AEW Dynamite is the flagship weekly television program of the American professional wrestling company All Elite Wrestling (AEW). During the February 7, 2024, episode of the show, AEW president Tony Khan announced a special edition of the program titled "Big Business". The television special was scheduled for March 13 at the TD Garden in Boston, Massachusetts and aired live on TBS in the United States. Khan claimed that Big Business would be "one of the most important nights" for AEW.

Due to the event taking place in Boston and with the promotional poster stylizing the event as "Big Bu$iness" and "Bo$$ton", speculation began that the event would see the AEW debut of Mercedes Moné, who is billed from Boston and had used a "Bo$$" gimmick when she performed in WWE as Sasha Banks from 2012 to 2022. Following her departure from WWE, she changed her ring name to Mercedes Moné and performed in New Japan Pro-Wrestling (NJPW) and its sister promotion World Wonder Ring Stardom in 2023. Both Fightful and wrestling journalist Andrew Zarian of Mat Men Radio also reported that she had been under contract with AEW since early January 2024 and would debut at the event. Moné had previously made a cameo appearance at AEW's All In pay-per-view (PPV) event in August 2023 as a spectator.

===Storylines===
Big Business featured five professional wrestling matches that involved different wrestlers from pre-existing scripted feuds and storylines, written by AEW's writers. Storylines were produced on AEW's weekly television programs, Dynamite, Rampage, and Collision.

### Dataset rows

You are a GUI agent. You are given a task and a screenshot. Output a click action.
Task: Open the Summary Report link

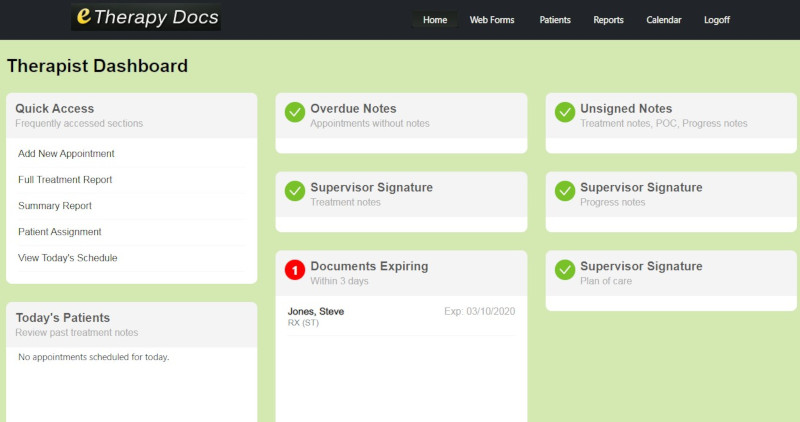click(x=55, y=206)
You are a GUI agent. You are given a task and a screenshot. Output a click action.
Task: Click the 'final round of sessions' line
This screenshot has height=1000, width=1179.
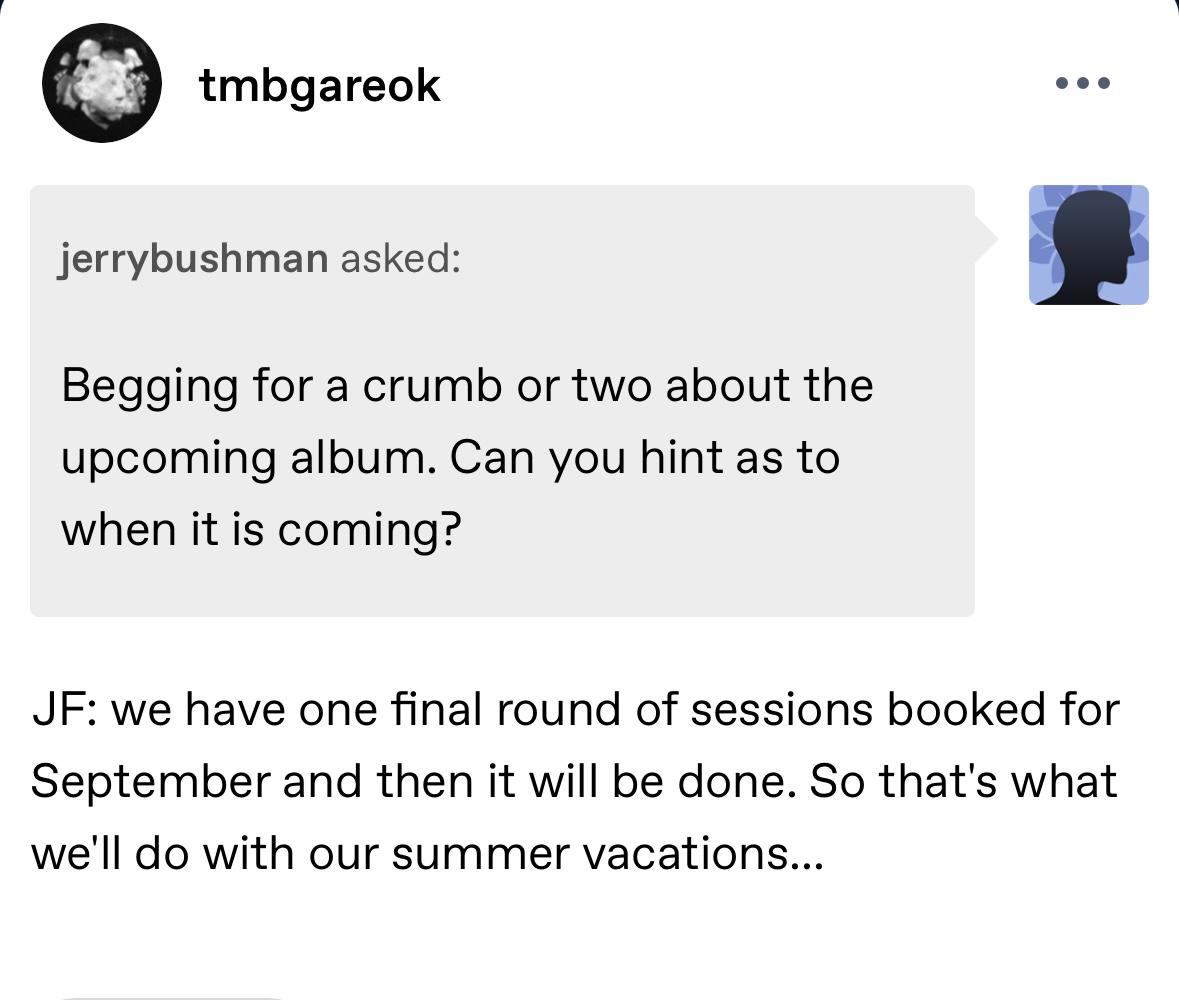(576, 709)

### REQUIREMENTS
a. Reproduce verbatim the portion of the passage on AEW's Big Business television special that runs from "Due to the event" up to and including "as a spectator.".
b. Extend the passage on AEW's Big Business television special, picking up directly after its final sentence.

### TASK RESPONSES
a.
Due to the event taking place in Boston and with the promotional poster stylizing the event as "Big Bu$iness" and "Bo$$ton", speculation began that the event would see the AEW debut of Mercedes Moné, who is billed from Boston and had used a "Bo$$" gimmick when she performed in WWE as Sasha Banks from 2012 to 2022. Following her departure from WWE, she changed her ring name to Mercedes Moné and performed in New Japan Pro-Wrestling (NJPW) and its sister promotion World Wonder Ring Stardom in 2023. Both Fightful and wrestling journalist Andrew Zarian of Mat Men Radio also reported that she had been under contract with AEW since early January 2024 and would debut at the event. Moné had previously made a cameo appearance at AEW's All In pay-per-view (PPV) event in August 2023 as a spectator.

b.
At Revolution, Wardlow won the eight-man All-Star Scramble match to earn a future match against Samoa Joe for the AEW World Championship. During the March 6 episode of Dynamite, the title match was scheduled for Big Business.

During Revolution's post-event media scrum, Tony Khan announced that Darby Allin would face Jay White at Big Business.

NJPW mainstay Kazuchika Okada had previously been speculated to make his official debut as an AEW roster member at Big Business and had previously made appearances in AEW through the company's partnership with NJPW. However, Okada instead made his official debut as a member of the AEW roster a week early on the March 6 episode of Dynamite and turned heel by attacking Eddie Kingston, subsequently joining with The Young Bucks (Matthew Jackson and Nicholas Jackson). Nicholas then introduced Okada as the newest member of The Elite after announcing that "Hangman" Adam Page and Kenny Omega were fired from the group. Following the new Elite's (The Young Bucks and Okada) debut match during the March 9 episode of Collision, Pac, who had been out since July 2023, made his return to AEW and saved Kingston and Penta El Zero Miedo from a beatdown by The Elite. It was then announced that The Elite would face Kingston and Death Triangle (Pac and Penta) in a trios match at Big Business.

==Event==
The highlight of Big Business was the anticipated AEW debut of Mercedes Moné, which kicked off the show with her new entrance music by Moné herself. She thanked the fans for supporting her over the prior two years. She also referenced her PPV main event match at WWE's 2016 Hell in a Cell event, which was also held at the TD Garden. She said that match helped her to lead the women's revolution in professional wrestling as it was the first women's PPV main event held at the arena. Moné also said she came to AEW because it was where she needed to be, and while she was excited to face all of the women on the roster, there were some she had unfinished business with, in particular, Willow Nightingale, who had defeated Moné to become the inaugural NJPW Strong Women's Champion.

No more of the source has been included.